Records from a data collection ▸
* * * * * * *

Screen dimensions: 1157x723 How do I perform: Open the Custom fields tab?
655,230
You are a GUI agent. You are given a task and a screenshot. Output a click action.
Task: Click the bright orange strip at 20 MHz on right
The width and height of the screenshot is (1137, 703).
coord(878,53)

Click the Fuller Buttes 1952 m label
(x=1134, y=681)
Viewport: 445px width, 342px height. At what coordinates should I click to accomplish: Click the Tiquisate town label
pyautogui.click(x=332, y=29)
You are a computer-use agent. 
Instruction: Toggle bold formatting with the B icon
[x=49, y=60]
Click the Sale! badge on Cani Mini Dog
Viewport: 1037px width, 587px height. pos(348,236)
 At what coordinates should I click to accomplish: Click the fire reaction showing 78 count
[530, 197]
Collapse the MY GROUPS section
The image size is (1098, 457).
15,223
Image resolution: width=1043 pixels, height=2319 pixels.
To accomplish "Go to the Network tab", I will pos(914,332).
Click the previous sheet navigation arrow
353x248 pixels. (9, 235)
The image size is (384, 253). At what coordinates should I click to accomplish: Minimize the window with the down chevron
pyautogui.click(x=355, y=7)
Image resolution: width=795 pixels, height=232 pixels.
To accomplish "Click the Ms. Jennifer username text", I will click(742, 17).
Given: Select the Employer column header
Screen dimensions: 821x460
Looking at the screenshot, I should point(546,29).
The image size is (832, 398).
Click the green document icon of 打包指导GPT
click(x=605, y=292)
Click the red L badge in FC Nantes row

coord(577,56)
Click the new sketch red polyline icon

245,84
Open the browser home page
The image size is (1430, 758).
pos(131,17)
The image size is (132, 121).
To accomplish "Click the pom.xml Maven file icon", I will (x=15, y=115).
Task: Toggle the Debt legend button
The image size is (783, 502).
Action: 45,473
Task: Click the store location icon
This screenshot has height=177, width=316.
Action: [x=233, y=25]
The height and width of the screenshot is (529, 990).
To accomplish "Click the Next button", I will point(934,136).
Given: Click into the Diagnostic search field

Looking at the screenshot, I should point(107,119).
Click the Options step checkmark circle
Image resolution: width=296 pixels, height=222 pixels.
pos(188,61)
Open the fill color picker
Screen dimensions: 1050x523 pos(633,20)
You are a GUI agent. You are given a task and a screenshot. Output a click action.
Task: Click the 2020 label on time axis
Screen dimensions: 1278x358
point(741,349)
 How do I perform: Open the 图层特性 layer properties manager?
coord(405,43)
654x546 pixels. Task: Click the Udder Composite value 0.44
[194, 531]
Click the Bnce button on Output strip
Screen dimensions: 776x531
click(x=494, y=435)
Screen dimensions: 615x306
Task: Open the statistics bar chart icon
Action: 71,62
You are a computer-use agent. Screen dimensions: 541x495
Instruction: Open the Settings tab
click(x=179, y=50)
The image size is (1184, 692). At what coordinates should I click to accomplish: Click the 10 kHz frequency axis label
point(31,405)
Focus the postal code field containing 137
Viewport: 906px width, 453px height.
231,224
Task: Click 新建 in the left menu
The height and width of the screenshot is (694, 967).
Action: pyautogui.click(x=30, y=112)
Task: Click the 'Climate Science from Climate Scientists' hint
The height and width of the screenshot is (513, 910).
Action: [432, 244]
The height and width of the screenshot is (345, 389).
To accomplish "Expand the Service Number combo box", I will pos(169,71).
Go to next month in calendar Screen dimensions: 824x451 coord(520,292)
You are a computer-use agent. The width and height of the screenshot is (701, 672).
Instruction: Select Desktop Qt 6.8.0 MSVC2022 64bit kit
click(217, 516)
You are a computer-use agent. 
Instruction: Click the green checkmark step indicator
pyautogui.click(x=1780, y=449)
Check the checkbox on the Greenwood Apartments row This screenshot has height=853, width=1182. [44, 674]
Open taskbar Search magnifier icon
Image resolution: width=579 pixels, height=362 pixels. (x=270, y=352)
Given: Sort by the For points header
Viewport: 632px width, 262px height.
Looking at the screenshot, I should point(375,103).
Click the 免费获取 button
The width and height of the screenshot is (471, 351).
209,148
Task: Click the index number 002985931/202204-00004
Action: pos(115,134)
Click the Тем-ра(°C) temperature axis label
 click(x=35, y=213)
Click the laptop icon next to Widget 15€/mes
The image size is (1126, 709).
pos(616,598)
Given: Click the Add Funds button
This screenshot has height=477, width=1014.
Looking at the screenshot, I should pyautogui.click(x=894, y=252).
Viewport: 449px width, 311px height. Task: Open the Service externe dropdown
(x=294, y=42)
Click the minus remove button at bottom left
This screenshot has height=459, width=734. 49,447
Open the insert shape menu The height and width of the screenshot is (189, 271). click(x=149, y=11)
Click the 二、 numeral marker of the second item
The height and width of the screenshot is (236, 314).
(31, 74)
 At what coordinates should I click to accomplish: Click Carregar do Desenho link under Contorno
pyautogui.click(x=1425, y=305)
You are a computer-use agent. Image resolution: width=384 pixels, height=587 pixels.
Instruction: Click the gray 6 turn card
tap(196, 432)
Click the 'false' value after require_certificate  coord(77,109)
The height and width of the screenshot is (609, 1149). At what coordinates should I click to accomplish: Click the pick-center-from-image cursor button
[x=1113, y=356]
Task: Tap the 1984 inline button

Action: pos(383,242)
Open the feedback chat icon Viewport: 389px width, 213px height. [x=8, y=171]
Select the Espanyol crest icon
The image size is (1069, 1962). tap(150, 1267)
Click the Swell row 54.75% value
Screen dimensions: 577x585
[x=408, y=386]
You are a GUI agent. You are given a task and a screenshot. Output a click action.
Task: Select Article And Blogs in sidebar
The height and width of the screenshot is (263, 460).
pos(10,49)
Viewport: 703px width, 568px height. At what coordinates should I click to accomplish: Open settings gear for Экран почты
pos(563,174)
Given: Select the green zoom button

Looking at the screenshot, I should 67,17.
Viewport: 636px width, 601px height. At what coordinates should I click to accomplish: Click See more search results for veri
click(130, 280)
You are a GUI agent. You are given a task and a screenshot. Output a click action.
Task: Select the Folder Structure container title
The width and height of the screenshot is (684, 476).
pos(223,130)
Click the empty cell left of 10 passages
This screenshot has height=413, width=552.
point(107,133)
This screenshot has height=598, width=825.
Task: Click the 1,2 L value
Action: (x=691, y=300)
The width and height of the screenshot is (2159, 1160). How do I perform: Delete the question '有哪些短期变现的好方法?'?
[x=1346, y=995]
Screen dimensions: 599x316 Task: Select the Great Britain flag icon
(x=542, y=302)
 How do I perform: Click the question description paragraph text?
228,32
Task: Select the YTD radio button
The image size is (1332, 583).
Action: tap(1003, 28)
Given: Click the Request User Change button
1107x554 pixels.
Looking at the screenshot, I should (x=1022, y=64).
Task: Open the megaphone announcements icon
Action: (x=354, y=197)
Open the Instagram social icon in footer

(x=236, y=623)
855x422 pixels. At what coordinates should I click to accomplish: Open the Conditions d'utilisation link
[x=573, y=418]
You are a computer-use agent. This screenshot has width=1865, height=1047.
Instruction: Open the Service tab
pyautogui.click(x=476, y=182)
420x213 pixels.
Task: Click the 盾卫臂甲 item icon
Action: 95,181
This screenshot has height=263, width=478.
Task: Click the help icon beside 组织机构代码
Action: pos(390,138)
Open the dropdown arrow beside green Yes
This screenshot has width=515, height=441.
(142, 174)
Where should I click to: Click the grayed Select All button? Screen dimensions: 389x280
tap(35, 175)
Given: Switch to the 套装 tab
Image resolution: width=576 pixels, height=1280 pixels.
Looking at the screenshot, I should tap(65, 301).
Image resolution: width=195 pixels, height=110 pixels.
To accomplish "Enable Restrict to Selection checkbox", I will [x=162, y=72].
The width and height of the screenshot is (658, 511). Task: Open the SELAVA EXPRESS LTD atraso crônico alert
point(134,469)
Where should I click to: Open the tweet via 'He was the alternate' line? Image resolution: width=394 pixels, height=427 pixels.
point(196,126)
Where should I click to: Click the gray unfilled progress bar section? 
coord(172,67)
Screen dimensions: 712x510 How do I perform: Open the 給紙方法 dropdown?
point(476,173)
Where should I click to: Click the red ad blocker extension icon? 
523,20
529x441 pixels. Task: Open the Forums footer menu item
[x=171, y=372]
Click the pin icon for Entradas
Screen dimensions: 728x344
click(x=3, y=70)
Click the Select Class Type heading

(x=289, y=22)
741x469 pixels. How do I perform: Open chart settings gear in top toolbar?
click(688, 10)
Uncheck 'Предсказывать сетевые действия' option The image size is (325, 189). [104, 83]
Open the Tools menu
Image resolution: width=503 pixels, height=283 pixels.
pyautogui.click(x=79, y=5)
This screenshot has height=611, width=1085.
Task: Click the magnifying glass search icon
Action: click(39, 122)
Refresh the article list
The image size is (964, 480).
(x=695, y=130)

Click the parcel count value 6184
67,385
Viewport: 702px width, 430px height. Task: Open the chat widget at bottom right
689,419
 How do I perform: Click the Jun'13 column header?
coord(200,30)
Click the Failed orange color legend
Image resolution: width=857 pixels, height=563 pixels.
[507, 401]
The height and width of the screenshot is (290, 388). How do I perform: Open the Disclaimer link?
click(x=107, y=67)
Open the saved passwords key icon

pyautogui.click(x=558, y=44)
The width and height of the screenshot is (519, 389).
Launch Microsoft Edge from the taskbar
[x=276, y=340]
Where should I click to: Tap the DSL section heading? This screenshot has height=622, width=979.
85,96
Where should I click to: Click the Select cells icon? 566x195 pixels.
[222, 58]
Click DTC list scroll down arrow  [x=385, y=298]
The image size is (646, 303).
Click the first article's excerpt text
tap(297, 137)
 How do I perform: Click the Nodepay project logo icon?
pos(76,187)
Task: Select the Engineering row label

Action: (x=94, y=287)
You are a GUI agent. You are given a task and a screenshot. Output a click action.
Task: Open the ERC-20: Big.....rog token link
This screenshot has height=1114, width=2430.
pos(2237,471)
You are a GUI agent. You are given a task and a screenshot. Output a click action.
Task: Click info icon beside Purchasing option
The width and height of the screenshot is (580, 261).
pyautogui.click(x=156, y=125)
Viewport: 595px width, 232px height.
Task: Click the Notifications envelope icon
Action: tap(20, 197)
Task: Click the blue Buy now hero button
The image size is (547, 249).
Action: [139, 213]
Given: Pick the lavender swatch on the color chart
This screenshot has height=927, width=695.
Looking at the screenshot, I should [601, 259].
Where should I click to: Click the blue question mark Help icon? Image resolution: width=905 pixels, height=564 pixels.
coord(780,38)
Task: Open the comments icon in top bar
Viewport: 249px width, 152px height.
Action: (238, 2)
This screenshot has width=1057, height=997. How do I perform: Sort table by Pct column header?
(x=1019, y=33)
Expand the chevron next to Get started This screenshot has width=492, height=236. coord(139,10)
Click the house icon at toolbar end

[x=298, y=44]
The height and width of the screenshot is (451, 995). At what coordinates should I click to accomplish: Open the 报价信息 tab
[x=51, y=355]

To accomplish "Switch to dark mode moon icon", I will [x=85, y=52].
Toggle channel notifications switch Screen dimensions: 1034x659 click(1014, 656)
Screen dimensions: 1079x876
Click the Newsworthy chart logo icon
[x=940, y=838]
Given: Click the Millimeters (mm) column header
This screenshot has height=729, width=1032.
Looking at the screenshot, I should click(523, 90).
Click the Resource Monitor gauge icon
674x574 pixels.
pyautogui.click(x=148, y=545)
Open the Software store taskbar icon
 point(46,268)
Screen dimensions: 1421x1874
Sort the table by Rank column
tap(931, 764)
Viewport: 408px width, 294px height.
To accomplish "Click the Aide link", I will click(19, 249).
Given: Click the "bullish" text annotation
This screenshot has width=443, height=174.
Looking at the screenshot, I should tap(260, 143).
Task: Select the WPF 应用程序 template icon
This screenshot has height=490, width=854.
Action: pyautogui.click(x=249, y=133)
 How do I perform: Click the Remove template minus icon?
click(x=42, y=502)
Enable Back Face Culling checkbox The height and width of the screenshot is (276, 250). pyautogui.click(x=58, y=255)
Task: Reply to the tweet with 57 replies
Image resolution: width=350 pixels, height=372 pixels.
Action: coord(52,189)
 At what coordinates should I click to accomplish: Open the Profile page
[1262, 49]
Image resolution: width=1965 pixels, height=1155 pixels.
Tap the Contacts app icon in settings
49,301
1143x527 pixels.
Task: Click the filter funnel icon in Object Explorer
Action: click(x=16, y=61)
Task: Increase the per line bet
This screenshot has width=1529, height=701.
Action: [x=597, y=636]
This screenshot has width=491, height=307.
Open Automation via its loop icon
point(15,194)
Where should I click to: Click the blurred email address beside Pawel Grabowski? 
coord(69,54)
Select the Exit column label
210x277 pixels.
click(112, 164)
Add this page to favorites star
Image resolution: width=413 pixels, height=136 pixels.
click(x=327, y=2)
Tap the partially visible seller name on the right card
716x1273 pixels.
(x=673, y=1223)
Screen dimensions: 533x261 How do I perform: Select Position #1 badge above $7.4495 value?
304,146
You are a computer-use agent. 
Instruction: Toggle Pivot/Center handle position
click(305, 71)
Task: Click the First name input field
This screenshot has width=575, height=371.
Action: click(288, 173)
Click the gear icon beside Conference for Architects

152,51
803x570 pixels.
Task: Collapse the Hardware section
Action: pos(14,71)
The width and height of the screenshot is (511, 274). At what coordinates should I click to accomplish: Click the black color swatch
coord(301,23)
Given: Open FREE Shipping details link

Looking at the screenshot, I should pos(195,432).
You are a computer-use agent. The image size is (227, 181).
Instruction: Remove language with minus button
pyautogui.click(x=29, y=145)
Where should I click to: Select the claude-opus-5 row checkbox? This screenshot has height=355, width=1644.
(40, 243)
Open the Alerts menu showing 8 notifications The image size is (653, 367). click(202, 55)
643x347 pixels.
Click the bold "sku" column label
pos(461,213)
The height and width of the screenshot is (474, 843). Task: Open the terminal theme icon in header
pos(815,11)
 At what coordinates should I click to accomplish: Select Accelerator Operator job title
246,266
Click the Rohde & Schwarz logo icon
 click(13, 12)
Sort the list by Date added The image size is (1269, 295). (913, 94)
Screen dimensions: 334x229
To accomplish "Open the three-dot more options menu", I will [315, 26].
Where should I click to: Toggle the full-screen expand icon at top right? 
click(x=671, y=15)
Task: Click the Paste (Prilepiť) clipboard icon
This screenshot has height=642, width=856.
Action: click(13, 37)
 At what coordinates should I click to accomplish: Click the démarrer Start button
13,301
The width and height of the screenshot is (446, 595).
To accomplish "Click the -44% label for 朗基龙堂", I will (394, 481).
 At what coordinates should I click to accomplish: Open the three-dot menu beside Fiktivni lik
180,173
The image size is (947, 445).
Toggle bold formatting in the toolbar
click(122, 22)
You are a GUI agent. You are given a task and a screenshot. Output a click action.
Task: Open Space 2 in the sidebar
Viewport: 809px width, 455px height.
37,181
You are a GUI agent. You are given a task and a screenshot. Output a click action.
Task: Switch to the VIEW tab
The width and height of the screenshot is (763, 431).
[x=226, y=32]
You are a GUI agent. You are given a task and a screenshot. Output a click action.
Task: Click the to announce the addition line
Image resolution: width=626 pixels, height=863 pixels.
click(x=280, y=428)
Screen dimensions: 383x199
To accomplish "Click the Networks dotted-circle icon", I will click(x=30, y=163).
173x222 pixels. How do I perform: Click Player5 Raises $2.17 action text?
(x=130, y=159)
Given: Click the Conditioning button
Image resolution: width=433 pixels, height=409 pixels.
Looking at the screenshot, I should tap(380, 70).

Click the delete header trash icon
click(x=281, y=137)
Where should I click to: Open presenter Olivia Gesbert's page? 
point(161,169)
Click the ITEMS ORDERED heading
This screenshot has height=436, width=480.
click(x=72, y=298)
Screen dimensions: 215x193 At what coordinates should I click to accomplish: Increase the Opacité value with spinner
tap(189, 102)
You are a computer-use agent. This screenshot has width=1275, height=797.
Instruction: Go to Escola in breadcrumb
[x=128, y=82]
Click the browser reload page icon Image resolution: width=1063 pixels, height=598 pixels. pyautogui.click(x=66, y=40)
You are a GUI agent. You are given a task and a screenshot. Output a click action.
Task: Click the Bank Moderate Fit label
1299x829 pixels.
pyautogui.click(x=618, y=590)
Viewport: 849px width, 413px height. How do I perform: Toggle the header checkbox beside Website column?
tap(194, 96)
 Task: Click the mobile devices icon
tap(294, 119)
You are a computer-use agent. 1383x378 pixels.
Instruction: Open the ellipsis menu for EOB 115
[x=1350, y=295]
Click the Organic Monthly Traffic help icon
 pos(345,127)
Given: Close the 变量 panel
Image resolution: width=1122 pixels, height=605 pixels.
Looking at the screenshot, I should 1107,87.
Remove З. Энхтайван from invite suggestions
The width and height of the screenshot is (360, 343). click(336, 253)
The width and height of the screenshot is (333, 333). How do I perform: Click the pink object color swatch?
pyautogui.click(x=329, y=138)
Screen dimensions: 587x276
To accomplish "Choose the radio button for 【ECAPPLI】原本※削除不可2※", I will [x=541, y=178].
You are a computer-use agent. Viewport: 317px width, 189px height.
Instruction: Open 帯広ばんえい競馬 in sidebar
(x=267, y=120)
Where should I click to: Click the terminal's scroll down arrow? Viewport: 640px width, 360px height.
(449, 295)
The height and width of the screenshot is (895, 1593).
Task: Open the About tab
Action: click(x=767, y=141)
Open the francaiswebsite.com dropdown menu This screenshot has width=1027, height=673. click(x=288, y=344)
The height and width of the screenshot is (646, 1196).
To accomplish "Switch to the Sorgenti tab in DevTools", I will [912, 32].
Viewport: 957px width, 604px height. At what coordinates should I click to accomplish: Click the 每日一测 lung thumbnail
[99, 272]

* * * * * * *

Task prompt ▸ The lines to return are those with the string "orange" in them; copy each from the entries above.

Response to this task ▸
Task: Click the bright orange strip at 20 MHz on right
Click the Failed orange color legend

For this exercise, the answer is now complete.